Teks yang Disediakan:

Nyaman tanpa iklan. Langganan BisnisPro

Menanti 'Balasan' China Terhadap Kebijakan Tarif Trump

Pemerintah China belum menujukkan respons pembalasan yang nyata setelah pemberlakuan tarif oleh Presiden Amerika Serikat (AS) Donald Trump.
Ilustrasi bendera China dan Amerika Serikat (AS). / Reuters-Dado Ruvic-illustration
Ilustrasi bendera China dan Amerika Serikat (AS). / Reuters-Dado Ruvic-illustration

Bisnis.com, JAKARTA - Pemerintah China belum menujukkan respons pembalasan yang nyata setelah pemberlakuan tarif oleh Presiden Amerika Serikat (AS), Donald Trump.

Melansir Bloomberg pada Senin (3/2/2025), Trump telah mengumumkan pemberlakuan retribusi sebesar 10% terhadap China, dan 25% bea masuk pada Kanada dan Meksiko pada Sabtu (1/2/2025) lalu atas dugaan kegagalan mereka dalam mencegah migran tidak berdokumen dan obat-obatan terlarang masuk ke AS. 

Dalam beberapa jam, Perdana Menteri Kanada Justin Trudeau mengumumkan tarif balasan sebesar 25% terhadap barang-barang AS senilai US$107 miliar, sementara pemimpin Meksiko Claudia Sheinbaum menjanjikan pungutan balasan. 

Reaksi China – yang terjadi di tengah liburan Tahun Baru Imlek selama seminggu – lebih tenang, seperti yang biasa terjadi pada masa jabatan pertama Trump. Kementerian Perdagangan mengeluarkan pernyataan yang mengungkapkan ketidakpuasan yang kuat dan berjanji akan melakukan tindakan penanggulangan yang sesuai, tanpa menjelaskan lebih lanjut. 

Selain itu, China berjanji untuk mengajukan pengaduan ke Organisasi Perdagangan Dunia (WTO) dan meminta AS untuk mengelola perbedaan atas dasar kesetaraan, saling menguntungkan dan saling menghormati.

Dengan tarif Trump yang akan mulai berlaku tepat setelah tengah malam pada Selasa (4/2/2025) mendatang, Xi memiliki serangkaian alat untuk merespons di luar tarif timbal balik.

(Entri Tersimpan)
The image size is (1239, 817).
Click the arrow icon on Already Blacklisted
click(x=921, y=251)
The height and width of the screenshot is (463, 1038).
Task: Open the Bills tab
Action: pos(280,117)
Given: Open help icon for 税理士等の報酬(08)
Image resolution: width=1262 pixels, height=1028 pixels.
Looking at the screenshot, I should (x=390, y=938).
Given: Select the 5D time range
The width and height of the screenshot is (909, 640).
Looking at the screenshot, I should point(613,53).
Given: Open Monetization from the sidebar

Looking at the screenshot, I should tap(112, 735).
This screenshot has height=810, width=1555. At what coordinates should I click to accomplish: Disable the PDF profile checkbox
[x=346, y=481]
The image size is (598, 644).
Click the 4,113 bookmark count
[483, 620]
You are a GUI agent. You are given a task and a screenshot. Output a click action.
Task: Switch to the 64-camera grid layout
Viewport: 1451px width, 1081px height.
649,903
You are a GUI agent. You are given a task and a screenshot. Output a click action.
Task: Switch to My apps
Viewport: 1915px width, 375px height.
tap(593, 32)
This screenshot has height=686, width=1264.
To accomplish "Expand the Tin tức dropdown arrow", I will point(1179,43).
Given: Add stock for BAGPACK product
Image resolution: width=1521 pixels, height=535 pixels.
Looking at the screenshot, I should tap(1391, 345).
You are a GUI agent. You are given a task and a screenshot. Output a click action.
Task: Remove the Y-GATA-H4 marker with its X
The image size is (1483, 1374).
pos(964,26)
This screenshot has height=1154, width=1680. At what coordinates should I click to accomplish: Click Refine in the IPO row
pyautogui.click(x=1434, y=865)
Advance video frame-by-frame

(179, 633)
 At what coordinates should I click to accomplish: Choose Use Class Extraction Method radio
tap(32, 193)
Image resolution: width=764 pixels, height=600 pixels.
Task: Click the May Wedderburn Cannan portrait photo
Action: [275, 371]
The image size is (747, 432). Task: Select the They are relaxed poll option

Daftar Soal:
A. Menurut artikel tentang tarif Trump, berapa besar tarif balasan yang diumumkan Justin Trudeau terhadap barang-barang AS?
B. Tuliskan kembali dengan tepat bagian artikel tentang tarif Trump yang dimulai dengan "Nyaman tanpa iklan." dan berlanjut hingga "(AS) Donald Trump.".

Daftar Jawaban:
A. Sebesar 25% terhadap barang-barang AS senilai US$107 miliar.

B.
Nyaman tanpa iklan. Langganan BisnisPro

Menanti 'Balasan' China Terhadap Kebijakan Tarif Trump

Pemerintah China belum menujukkan respons pembalasan yang nyata setelah pemberlakuan tarif oleh Presiden Amerika Serikat (AS) Donald Trump.